Tenía, igual que aquella, estancias enormes, un patio interior sembrado de rosas, aledaño a un corredor que vertebraba toda la casa; una cocina, centro vital de la familia, abierta al sol; un último cuarto que desembocaba en el patio de tierra, donde engordaban, encerrados en jaulas hechas de tablones, los cerdos de la subsistencia, y desde donde se podían lanzar los chícharos que alimentaban a las gallinas criollas y sus gallos de amanecer. ¡Aquellos 80 pródigos en chícharos socialistas!

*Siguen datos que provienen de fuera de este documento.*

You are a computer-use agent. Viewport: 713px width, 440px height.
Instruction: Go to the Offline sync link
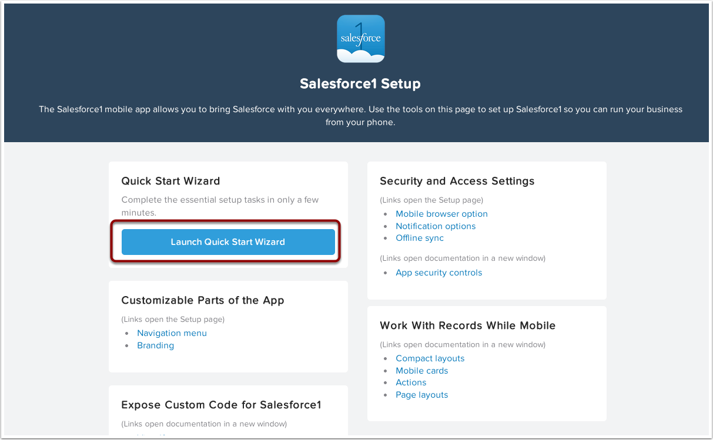coord(420,238)
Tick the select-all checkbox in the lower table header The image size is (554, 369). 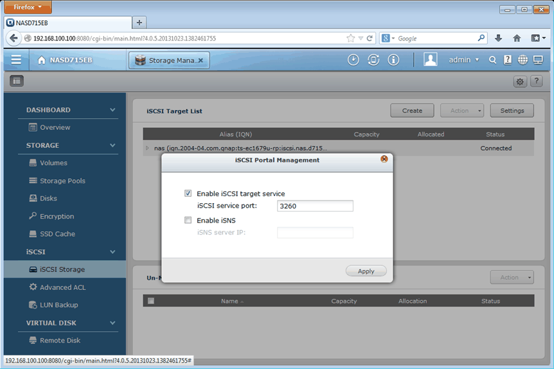151,301
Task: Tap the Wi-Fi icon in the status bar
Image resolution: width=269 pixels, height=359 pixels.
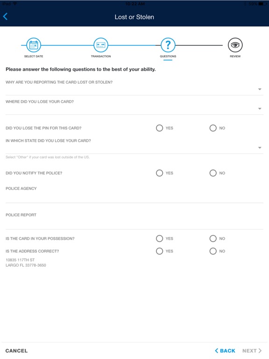Action: 15,4
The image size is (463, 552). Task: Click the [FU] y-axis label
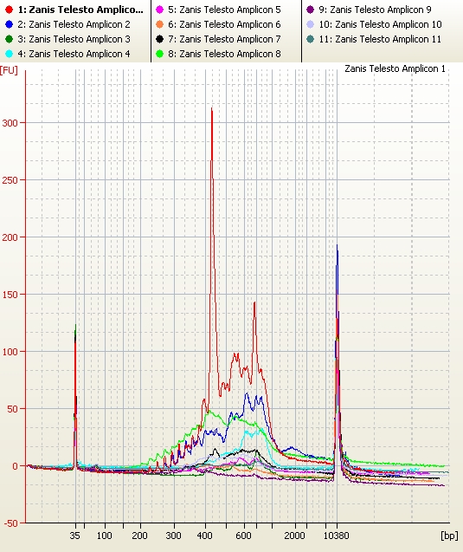[9, 70]
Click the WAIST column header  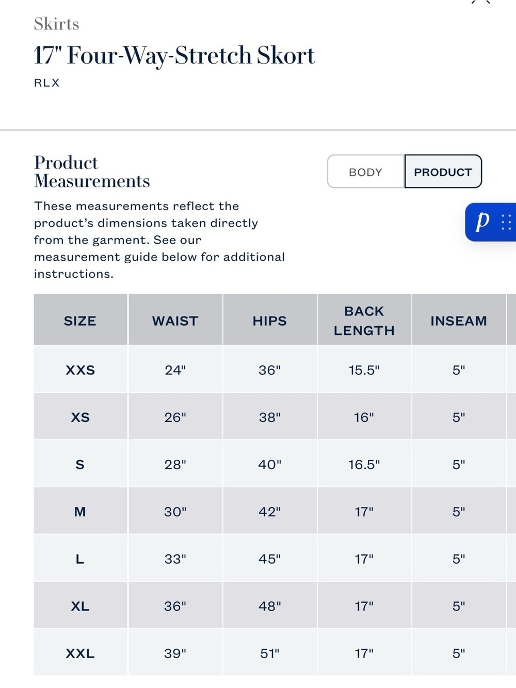(x=175, y=321)
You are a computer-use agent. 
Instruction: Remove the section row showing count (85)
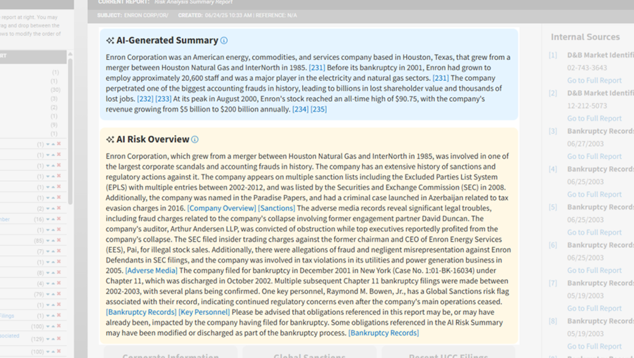pyautogui.click(x=59, y=241)
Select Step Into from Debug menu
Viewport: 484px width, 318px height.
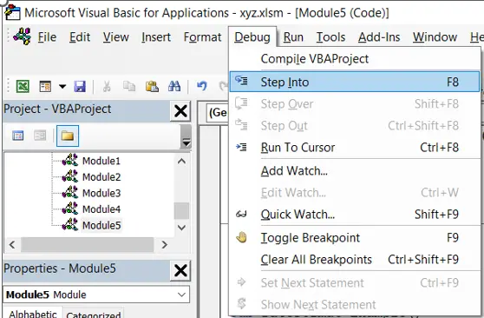point(355,82)
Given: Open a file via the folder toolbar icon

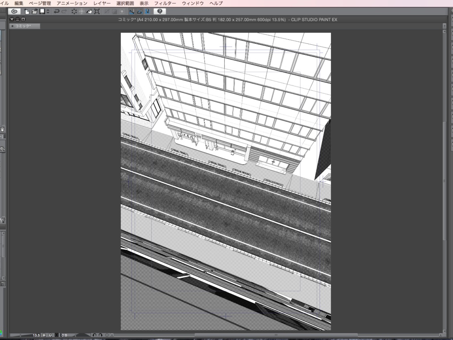Looking at the screenshot, I should coord(35,11).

Los armarios, las camas y las cómodas de Angélica y Celia, mis tías, soltera una y viuda la otra, eran de otra época y sin lustre. Fueron la referencia con la que amueblé imaginativamente las habitaciones de Amaranta y Rebeca. El sucedáneo del castaño en el que José Arcadio Buendía fue amarrado, también estaba allí: un delgaducho limonero que con el tiempo, por cierto, dejó de dar limones. Así como el caracolillo que inundaba la cerca, se secó.
Mi Macondo fue Morón. Quizás por su tempo, su sencillez y esencialidad; la de un mundo que yo viví a través de mis abuelas. Por las conversaciones del día a día; los sagrados corazones de Jesús en aquellas casas soleadas y polvorientas de mis parientes; los cuentos de las canturrías entre los Leyva y los Sarduy (Sarduices); la rotunda decisión de Irene (Nene), la matriarca, de no hablar nunca más; la delgadez de Fico (Federico), el patriarca, sentado en un taburete, con las piernas cruzadas y el pelo muy blanco. Murió tembloroso, con Parkinson, auxiliado por sus hijas, inquebrantables cuidadoras.
Y ahora Netflix borrará de un plumazo esa evocación mía tan íntima, construyendo la casa “real”, tal cual fue erigida por Gabo, José Arcadio y Úrsula. Y se colombianizará aún más un relato, unos paisajes, unas gentes en las que muchos hemos estado viéndonos, con profunda nostalgia durante décadas: tratando de entendernos.
Como así será, sin remedio, lo único importante que quería yo decir aquí, después de todos estos párrafos, es que, quien pueda, lea. Lea ese grandísimo libro, antes de que el fulgor de la pantalla arrase y se convierta en el referente más importante de una obra como Cien años de soledad, bordada para retratarnos, admirarnos y recrearnos en esa magia poderosa que nos distingue y libera.